The headache that one gets after oversleeping will be more or less like alcohol hangover and doesn't get off that easily.
Today, in this article we will be discussing more on sleep headaches and their prevention. Take a look.
Sleep Headache Causes:
1.Fluctuations In Serotonin:
One of the reasons for the occurrence of headaches is due to the fluctuations in serotonin which mainly happens during sleep.
2. Eye Movement:
The second important cause is the variation in the REM (rapid eye movement sleep) cycle. The headaches due to these are mostly cluster or migraine headaches.
3. Sleep Apnea:
Sleep apnea is a condition in which a person's breathing becomes shallow or stops for a few seconds and can continue to minutes. The lower oxygen levels in the body can lead to head pain.
People generally in despair are the ones who sleep too much. A discouraged, sad and depressed mind is more prone to sleeping for very long as it finds peace during that time. The lowered physical activity and mood will lead to pain in the back, neck and head.
Treating Sleep Headaches:
1. Fixing Bedtime:
One should know about the correct number of sleeping hours. A minimum of 8 hours of sleep is enough for an adult to stay active and healthy all day. Fixing a bed time will avoid oversleeping.

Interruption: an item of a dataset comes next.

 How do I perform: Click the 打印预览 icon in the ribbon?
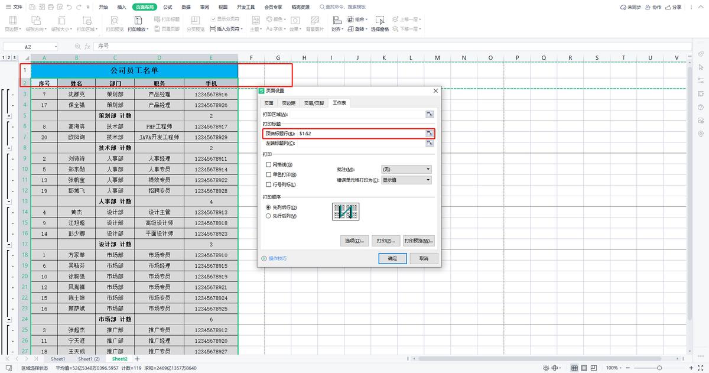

2. Avoiding Long Afternoon Naps:
Avoid long afternoon naps (2-3 hours). Do not drink caffeine, alcohol or spicy foods 4-6 hours before nap time.
3. Make Sure To Get Undisturbed Sleep:
Use a comfortable and clean mattress and pillow for undisturbed sleep. Do not use your bed to work on a laptop or eat food (make an alternative).
4. Breathing & Meditation Before Sleeping:
Leave your worries, listen to soothing music, do deep breathing or meditate for a couple of minutes before sleeping. This helps in providing good sleep and you wake up fresh.